Projeto abre caminho a empresas para estender rede de água e esgoto a 100 milhões de brasileiros até 2033 com 700 bilhões de investimento. Críticos temem prejuízo a cidades mais pobres e tarifas abusivas

Cidade no Estado de Alagoas.
Cidade no Estado de Alagoas.Marcello Casal Jr (Ag. Brasil)

A Câmara aprovou, no início do mês, o texto-base do projeto que estabelece um novo marco legal do saneamento básico no Brasil, um dos maiores gargalos do país. Até hoje, quase metade da população brasileira não possui acesso à rede de esgoto. Um dos pontos principais do projeto, que agora segue para votação no Senado em 2020, abre caminho para que iniciativa privada atue com mais força no setor e institui um regime de licitações para que os municípios escolham as empresas que irão prestar serviços de abastecimento de água, coleta e tratamento de esgoto. Acabando, assim, com o direito de preferência pelas companhias públicas estaduais de saneamento. De um lado, apoiadores do projeto defendem que essa abertura irá trazer mais eficiência, competição e investimentos, enquanto a ala da oposição teme que a mudança da regra prejudique os municípios mais pobres - que não seriam tão atrativos. Também há um temor de que as tarifas subam sem controle e que uma insegurança jurídica seja instaurada no setor.

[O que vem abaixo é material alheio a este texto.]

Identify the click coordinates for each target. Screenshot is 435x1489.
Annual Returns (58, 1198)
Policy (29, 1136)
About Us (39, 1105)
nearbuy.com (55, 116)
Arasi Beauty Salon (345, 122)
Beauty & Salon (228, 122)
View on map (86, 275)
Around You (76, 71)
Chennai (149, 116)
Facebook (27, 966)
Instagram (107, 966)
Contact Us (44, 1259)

No cerne do texto também está a criação de uma nova meta de universalização de acesso ao saneamento no país, que foi estabelecida para até dezembro de 2033. Todos os novos contratos terão que ter esse objetivo no horizonte. No caso dos acordos já vigentes, os chamados “contratos de programa”, haverá a possibilidade de se adequar à nova meta até março de 2022, podendo assim renovar o contrato por mais 30 anos. O ministro da economia, Paulo Guedes, tem se mostrado um entusiasta do projeto aprovado na Câmara e acredita que o saneamento básico repetirá a ampliação de acesso pela qual passou o mercado de telefonia celular após a privatização das companhias telefônicas em 1998. Até então, o Brasil dependia somente do Estado para investir em telecomunicações e o brasileiro enfrentava filas de ano para conseguir comprar uma linha cara, apelando para o aluguel de telefones. “Ninguém tinha saneamento e agora vai ter”, declarou em uma palestra em Brasília em dezembro.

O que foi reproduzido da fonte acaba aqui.